-------- Entries provided
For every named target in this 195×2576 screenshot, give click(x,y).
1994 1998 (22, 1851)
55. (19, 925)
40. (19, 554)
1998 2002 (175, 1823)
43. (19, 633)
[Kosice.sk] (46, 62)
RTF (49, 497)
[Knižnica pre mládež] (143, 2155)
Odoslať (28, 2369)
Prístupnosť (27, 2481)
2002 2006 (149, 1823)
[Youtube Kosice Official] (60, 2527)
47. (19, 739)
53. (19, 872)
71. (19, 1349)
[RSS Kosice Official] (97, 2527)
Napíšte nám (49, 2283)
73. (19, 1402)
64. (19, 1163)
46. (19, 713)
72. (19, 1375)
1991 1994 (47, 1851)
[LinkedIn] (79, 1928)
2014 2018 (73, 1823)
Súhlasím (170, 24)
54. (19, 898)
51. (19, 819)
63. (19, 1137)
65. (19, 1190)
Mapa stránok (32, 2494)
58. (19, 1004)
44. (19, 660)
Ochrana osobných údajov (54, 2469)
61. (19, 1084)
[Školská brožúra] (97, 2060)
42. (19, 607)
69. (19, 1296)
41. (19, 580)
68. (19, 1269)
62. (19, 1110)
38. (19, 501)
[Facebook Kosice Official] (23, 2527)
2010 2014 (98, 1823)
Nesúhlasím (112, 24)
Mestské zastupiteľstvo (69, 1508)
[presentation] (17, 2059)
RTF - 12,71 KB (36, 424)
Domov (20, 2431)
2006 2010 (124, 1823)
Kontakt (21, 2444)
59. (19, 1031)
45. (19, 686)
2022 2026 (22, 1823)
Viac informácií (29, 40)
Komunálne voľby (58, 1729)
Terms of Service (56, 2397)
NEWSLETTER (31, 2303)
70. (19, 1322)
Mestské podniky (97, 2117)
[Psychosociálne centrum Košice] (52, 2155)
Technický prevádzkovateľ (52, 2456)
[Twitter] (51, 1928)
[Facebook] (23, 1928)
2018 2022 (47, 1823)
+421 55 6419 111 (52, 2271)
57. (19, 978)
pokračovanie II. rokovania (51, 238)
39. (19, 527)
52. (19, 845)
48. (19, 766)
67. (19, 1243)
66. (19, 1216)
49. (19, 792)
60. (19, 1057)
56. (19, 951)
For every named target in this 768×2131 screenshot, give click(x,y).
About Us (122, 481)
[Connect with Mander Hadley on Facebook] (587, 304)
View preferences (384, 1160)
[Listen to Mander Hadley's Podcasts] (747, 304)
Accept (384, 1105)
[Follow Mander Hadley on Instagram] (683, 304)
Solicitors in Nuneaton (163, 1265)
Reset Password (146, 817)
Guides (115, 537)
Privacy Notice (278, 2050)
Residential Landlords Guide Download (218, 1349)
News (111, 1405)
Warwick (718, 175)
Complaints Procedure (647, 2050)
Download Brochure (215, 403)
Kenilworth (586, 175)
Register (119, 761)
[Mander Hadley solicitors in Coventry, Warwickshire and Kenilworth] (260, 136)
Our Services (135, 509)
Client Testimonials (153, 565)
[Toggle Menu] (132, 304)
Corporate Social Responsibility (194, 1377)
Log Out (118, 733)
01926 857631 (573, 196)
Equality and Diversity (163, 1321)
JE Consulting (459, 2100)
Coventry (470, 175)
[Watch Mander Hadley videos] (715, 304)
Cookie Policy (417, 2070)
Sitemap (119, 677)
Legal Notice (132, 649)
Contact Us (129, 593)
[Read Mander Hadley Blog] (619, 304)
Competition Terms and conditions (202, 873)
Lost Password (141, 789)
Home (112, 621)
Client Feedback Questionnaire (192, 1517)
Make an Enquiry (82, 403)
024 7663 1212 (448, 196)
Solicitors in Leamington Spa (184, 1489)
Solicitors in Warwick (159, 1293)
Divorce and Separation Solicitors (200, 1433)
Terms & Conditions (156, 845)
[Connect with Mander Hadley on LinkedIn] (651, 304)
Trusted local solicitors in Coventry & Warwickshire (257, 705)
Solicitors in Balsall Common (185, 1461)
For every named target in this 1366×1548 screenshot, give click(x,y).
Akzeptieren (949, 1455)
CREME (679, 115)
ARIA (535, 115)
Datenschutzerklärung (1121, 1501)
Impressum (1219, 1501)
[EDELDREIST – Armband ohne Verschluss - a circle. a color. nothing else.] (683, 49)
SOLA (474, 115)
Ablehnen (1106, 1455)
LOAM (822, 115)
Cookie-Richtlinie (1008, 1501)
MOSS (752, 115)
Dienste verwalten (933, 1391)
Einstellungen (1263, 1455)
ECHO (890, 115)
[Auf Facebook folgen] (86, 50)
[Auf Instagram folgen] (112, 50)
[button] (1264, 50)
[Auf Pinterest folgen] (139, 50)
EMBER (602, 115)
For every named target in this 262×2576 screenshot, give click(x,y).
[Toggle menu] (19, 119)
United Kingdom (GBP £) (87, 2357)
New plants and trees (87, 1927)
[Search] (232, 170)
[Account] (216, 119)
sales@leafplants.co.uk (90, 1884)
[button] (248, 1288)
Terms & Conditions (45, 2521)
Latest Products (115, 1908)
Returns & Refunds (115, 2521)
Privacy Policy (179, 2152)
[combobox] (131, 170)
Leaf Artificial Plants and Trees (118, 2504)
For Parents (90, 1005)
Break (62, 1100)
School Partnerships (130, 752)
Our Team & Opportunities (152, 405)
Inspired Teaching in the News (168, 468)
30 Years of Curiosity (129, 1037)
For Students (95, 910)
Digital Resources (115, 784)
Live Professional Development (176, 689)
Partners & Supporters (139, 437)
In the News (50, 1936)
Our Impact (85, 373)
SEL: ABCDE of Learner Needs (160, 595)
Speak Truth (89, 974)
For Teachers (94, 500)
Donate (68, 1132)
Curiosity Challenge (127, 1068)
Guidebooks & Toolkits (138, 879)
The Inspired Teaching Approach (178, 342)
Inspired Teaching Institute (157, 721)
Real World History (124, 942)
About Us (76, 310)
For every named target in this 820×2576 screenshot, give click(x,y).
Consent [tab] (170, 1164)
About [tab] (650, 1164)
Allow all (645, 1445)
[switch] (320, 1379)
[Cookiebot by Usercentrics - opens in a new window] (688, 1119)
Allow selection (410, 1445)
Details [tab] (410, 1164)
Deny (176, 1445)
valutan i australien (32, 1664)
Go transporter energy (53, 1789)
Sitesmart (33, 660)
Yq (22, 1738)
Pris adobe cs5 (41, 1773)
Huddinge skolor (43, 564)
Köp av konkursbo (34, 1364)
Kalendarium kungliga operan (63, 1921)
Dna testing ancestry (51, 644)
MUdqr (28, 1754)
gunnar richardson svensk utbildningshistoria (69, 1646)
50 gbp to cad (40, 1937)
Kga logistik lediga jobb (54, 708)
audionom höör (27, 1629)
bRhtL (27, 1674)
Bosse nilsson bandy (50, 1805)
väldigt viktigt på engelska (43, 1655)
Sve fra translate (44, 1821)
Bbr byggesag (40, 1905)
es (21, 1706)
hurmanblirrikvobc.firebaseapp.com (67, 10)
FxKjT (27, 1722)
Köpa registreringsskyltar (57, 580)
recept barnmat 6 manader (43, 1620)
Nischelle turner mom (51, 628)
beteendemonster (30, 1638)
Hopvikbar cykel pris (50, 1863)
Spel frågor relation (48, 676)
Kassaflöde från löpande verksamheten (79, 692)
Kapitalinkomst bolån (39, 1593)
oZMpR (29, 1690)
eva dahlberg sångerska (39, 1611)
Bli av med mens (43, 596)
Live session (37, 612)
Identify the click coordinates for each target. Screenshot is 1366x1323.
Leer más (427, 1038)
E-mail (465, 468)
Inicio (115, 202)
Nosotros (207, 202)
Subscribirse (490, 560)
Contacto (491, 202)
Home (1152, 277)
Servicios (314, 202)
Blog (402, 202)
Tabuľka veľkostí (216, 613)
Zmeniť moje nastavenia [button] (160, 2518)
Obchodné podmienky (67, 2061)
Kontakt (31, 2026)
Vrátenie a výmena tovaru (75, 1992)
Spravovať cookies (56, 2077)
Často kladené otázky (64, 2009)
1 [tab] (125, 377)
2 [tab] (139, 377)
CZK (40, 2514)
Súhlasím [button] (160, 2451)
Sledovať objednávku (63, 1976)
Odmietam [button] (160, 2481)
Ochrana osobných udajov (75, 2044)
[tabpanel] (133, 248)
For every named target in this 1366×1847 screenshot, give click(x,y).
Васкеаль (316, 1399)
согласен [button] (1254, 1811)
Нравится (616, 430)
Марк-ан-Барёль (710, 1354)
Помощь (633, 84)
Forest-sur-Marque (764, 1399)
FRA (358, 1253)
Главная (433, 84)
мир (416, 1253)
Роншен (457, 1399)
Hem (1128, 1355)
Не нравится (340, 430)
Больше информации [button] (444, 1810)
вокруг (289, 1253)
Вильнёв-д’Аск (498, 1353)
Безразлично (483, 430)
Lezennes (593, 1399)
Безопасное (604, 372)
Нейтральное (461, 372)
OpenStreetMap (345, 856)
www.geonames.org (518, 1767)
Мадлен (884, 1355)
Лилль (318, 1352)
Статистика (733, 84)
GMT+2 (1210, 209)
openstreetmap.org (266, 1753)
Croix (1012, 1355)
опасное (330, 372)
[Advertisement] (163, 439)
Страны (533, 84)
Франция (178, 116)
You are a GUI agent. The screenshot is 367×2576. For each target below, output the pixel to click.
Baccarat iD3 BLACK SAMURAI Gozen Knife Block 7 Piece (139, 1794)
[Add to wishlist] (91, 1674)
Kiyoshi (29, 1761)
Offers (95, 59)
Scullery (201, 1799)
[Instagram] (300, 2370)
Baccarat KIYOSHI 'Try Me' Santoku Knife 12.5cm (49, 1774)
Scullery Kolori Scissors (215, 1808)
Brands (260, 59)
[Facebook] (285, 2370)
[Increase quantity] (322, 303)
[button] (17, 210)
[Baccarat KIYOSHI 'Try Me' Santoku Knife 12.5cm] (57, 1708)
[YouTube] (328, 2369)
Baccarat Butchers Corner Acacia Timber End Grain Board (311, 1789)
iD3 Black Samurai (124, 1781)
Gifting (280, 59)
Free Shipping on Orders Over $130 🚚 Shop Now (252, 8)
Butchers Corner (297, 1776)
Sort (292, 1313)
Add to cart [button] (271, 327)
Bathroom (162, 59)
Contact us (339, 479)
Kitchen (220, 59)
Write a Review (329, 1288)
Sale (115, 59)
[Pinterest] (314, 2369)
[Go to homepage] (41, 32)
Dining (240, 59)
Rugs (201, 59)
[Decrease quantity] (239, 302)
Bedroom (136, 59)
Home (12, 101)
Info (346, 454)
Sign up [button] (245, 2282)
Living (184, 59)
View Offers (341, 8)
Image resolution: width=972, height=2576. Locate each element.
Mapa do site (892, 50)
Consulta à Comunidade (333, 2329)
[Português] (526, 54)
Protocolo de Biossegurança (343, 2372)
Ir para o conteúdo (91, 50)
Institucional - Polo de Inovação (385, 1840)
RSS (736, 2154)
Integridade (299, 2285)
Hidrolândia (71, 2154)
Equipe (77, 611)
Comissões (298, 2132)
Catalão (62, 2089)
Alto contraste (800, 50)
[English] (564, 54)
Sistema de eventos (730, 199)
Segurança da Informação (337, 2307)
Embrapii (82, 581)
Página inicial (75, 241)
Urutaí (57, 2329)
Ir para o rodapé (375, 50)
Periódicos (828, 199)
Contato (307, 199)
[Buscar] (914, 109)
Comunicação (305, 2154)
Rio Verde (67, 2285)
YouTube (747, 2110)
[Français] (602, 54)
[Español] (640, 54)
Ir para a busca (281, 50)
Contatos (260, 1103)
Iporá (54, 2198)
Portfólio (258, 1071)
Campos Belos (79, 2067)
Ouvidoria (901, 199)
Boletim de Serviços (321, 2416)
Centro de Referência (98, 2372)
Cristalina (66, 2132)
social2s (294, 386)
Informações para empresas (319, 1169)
----------------
Requirement
Please, from the entries above, set down exactly the lines from the one containing "[Facebook] (285, 2370)" through the one containing "Bathroom (162, 59)", and only those.

Response
[Facebook] (285, 2370)
[Increase quantity] (322, 303)
[button] (17, 210)
[Baccarat KIYOSHI 'Try Me' Santoku Knife 12.5cm] (57, 1708)
[YouTube] (328, 2369)
Baccarat Butchers Corner Acacia Timber End Grain Board (311, 1789)
iD3 Black Samurai (124, 1781)
Gifting (280, 59)
Free Shipping on Orders Over $130 🚚 Shop Now (252, 8)
Butchers Corner (297, 1776)
Sort (292, 1313)
Add to cart [button] (271, 327)
Bathroom (162, 59)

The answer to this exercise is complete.